130422_find(reposted from ISRAEL TODAY) Israel’s Makor Rishon Hebrew daily reported at the weekend that a major biblical archeology find in the Judean hills south of Jerusalem is apparently being covered up by the government.  Note that in 1 Chronicles, Chapter 11, it tells of when the “castle” (i.e., stronghold) of Jerusalem was captured and used by King David as his headquarters:

{11:1} Then all Israel gathered themselves to David unto Hebron,
saying, Behold, we [are] thy bone and thy flesh.

{11:2} And moreover in time past, even when Saul was king, thou [wast] he that leddest out and broughtest in Israel: and the LORD thy God said unto thee, Thou shalt feed my people Israel, and thou shalt be ruler over my people Israel, and thou shalt be ruler over my people Israel.

{11:3} Therefore came all the elders of Israel to the king to Hebron; and David made a covenant with them in Hebron before the LORD; and they anointed David king over Israel, according to the word of the LORD by Samuel.

{11:4} And David and all Israel went to Jerusalem, which [is] Jebus;
where the Jebusites [were,] the inhabitants of the land.

{11:5} And the inhabitants of Jebus said to David, Thou shalt not come hither. Nevertheless David took the castle of Zion, which [is] the city of David.

{11:6} And David said, Whosoever smiteth the Jebusites first
shall be chief and captain. So Joab the son of Zeruiah went first up,
and was chief.

{11:7} And David dwelt in the castle; therefore they called it the city of David.

{11:8} And he built the city round about, even from Millo round about: and Joab repaired the rest of the city (see http://en.wikipedia.org/wiki/Millo for explanation on Millo)

{11:9} So David waxed greater and greater: for the LORD of hosts [was] with him.

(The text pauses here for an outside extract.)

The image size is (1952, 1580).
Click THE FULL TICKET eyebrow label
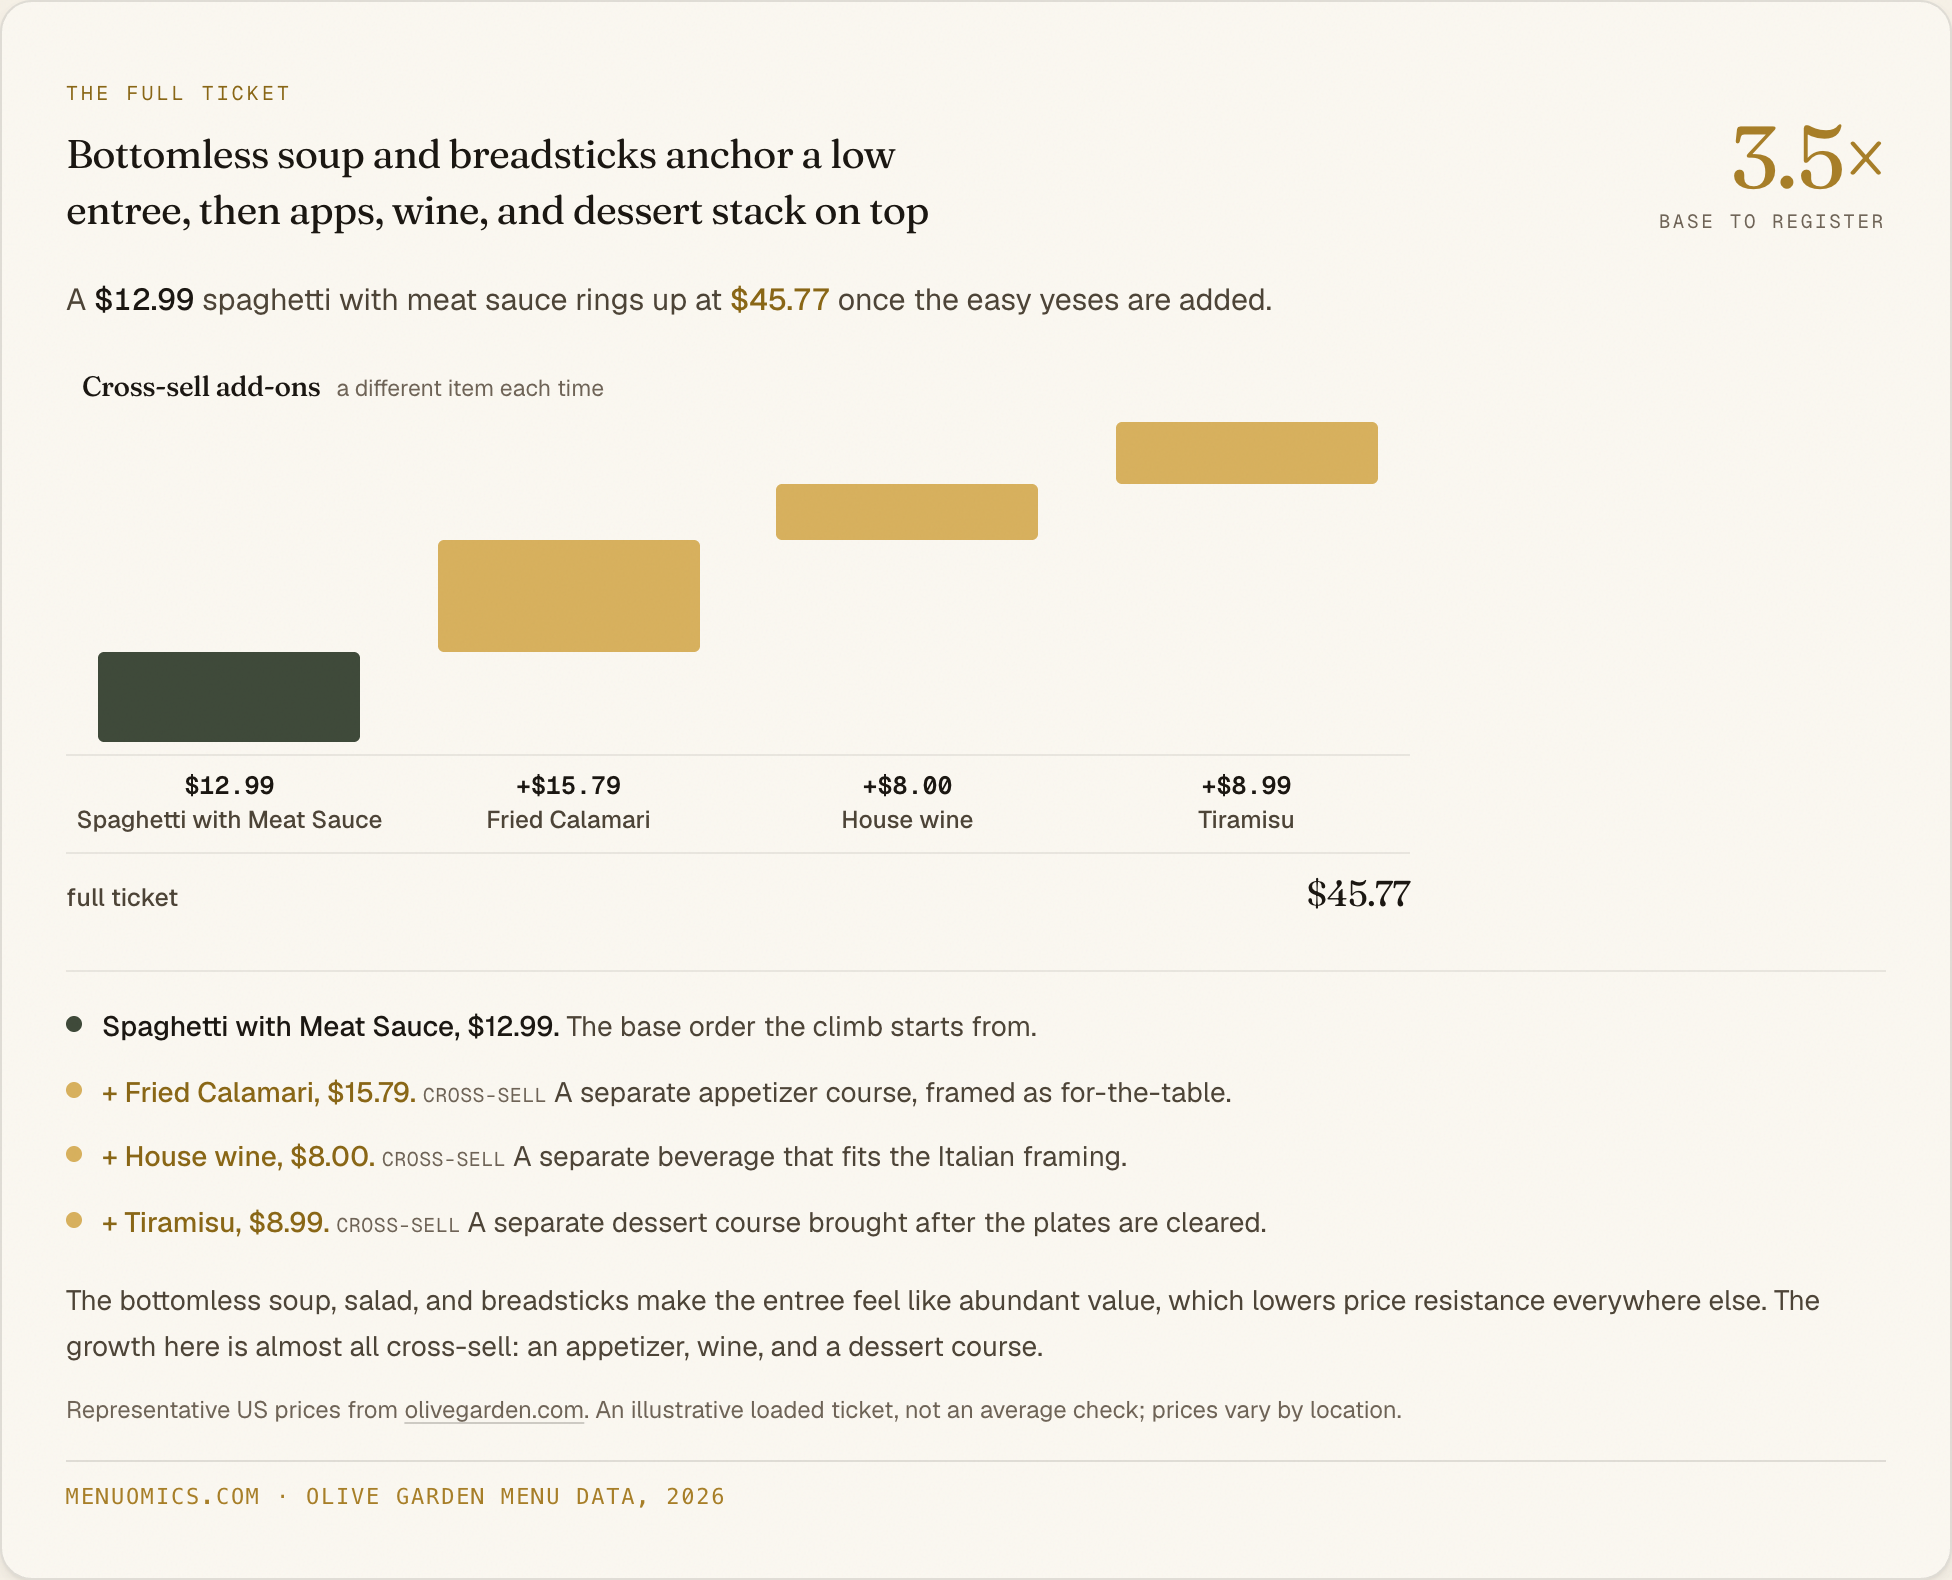coord(178,93)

Following is the reported story:

Last week, a member of the Kfar Etzion Field School in the Eztion Bloc of Jewish communities stumbled across an ancient ornate pillar as he descended into a cave in the Judean hills.

The pillar and its attached capital clearly belonged to a royal structure, and local archaeologists said it certainly dated back to the times of the Judean kings, if not David himself.

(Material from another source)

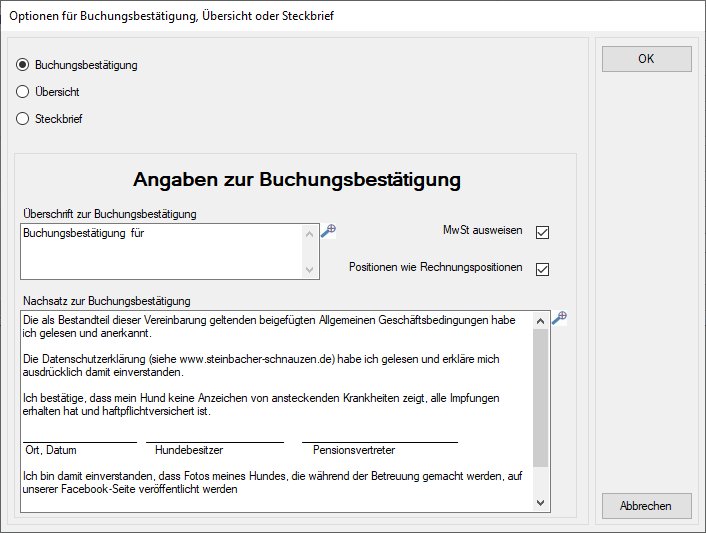706x533 pixels.
Task: Toggle the MwSt ausweisen checkbox
Action: (543, 232)
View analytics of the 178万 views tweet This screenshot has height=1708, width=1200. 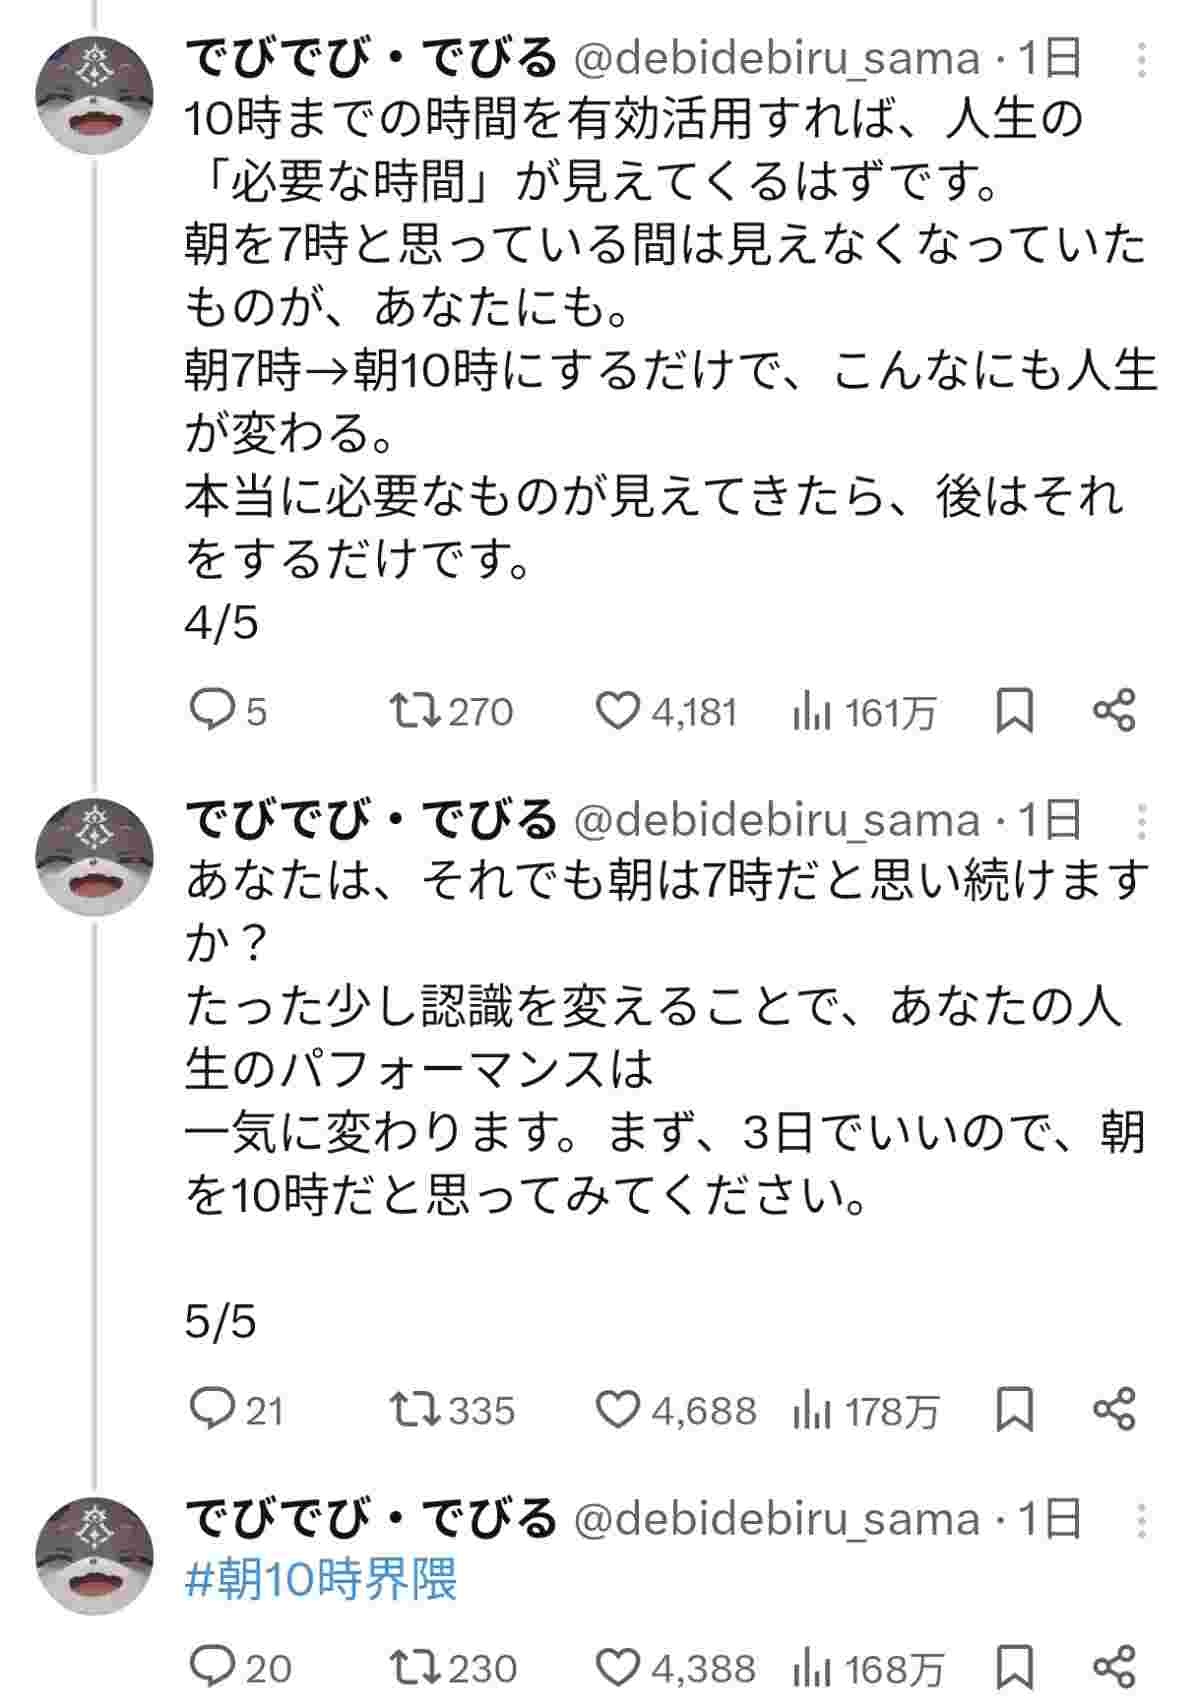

The undisturbed nature of the find suggested that a large part of the ancient palace was probably buried intact beneath where the pillar was found.

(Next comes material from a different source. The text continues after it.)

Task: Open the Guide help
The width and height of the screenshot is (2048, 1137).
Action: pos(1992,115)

“We appear to have a complete castle here,” Kfar Etzion Field School Director Yaron Rosental told the newspaper. “Those who lived here after it did not know of its existence and thus, instead of using its stones to build a new building as was the usual practice, left it intact.”

But, when Rosental contacted Israel’s Antiquities Authority, he was harshly rebuffed and told to “keep [his] mouth shut” about the find.

The Antiquities Authority later confirmed to Makor Rishon that the find exists, and had actually been first discovered last year, but that present political sensitivities prevent archaeologist from exploring the site at this time.

It was pointed out that the find is located in territory claimed by the Palestinian Authority. Uncovering a major and even unprecedented archaeological site that solidifies the ancient Jewish presence in and control of these lands could upset the peace process.